Schon zu Beginn von Ministerpräsident Erdogans Legislaturperiode drohten die Generäle, die auf Atatürk eingeschworen sind und sich als Bewahrer seines Erbes sehen, mit Putsch – es wäre nicht der Erste gewesen. Schon vier mal hatte das türkische Militär seit 1960 erfolgreich gegen unliebsame, demokratisch gewählte Regierungen geputscht. Was sich nach Militärdiktatur anhört, wurde von vielen Türken zumindest als nötiges Übel hingenommen, wenn nicht sogar gefeiert. Ein Großteil der Bevölkerung hatte Angst, dass ohne einen starken, hart durchgreifenden, laizistischen Staat, die Türkei in den politischen Unwettern des Nahen Ostens untergehen würde. Dass die Türkei womöglich ein zweiter Iran werden würde.

So blieb die Macht der Generäle lange ungebrochen. Es gab ein bestens organisiertes Netz von kemalistischen Zellen in der Türkei, Zellen die jeweils nicht voneinander wussten. Ergenekon wird dieses Netzwerk genannt, dessen Existenz bis vor kurzem strittig war. Mittlerweile aber scheint klar, dass es wohl zumindest etwas in der Art gegeben hat: Seit 2003 werden wieder und wieder hohe Militärs verhaftet – sie alle sollen Teil des Ergenekon Netzwerkes sein.

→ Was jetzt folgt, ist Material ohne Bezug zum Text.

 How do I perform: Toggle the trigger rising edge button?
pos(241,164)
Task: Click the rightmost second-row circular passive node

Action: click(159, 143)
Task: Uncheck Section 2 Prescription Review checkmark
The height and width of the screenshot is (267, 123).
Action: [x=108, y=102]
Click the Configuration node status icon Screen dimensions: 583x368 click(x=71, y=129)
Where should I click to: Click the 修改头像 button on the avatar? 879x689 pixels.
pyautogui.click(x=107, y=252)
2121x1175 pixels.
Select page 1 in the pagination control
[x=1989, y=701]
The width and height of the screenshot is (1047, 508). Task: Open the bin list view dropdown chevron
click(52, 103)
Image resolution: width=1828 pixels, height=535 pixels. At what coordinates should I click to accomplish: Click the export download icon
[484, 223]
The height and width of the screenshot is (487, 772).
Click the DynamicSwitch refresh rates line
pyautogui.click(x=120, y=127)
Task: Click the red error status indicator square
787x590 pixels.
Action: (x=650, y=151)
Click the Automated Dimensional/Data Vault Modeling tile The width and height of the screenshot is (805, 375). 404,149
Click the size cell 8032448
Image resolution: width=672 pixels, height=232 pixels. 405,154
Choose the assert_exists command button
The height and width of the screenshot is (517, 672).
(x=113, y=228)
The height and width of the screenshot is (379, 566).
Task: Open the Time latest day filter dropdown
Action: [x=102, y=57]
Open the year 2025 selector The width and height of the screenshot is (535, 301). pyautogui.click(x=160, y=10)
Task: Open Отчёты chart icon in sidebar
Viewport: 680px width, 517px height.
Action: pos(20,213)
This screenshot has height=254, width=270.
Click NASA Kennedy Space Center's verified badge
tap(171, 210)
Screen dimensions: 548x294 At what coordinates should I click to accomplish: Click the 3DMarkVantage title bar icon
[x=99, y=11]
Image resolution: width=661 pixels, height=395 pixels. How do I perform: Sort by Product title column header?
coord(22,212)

Dr. Uzuner: „Die Militärs, die Kemalisten, deren Cousins und Onkels auch in den Gerichten sitzen, das ist die Oberschicht. Und die AKP die jetzt von unten kommt, versucht die zu entmachten.“

Das Militär hat bereits an Einfluss verloren. Der Kemalismus und seine Eliten an Bedeutung. Neben Minirock und engen Jeans ist das Kopftuch wieder fest im Stadtbild integriert. Und selbst die Frau des türkischen Präsidenten Abdullah Gül trägt Kopftuch, nach kemalistischem Verständnis eine Unmöglichkeit an sich.
Die demokratisch gewählte Partei AKP hat es geschafft die alten Strukturen aufzubrechen. Sie hat einen moderaten Islamismus wieder salonfähig gemacht. Nicht mit Gewalt, sondern mit Geduld und Zurückhaltung. Und mit der Unterstützung eines Großteils der einfachen Bevölkerung.

Die Einen würden das, was gerade in der Türkei passiert, eine demokratische Erneuerung nennen, die Anderen ein stilles, langsames zu Grabe tragen des Kemalismus. Der Doktrin die westliche Freiheiten und Demokratie bis vor kurzem hatte beschützen können. Jedenfalls endet die Bevormundung des einfachen Volkes durch die kemalistischen Eliten. Das ist ganz im Sinne der EU, schließlich kann man keinen Staat aufnehmen, der hin und wieder mal Militärdiktatur ist. Aber wenn sich die Türkei von ihrem kemalistischen Erbe emanzipiert, heißt das auch, dass die Europa Frage wieder ein Stück weit offen ist. Schließlich ist man in Ankara oftmals durchaus anderer Ansicht, als in Brüssel. Man hat Gestaltungswillen und auch die Möglichkeit zu gestalten. Deshalb ist die Türkei nicht mehr an der EU Mitgliedschaft interessiert, nicht mehr um jeden Preis: Die EU Mitgliedschaft ist nicht mehr quasi-Staatsdoktrin.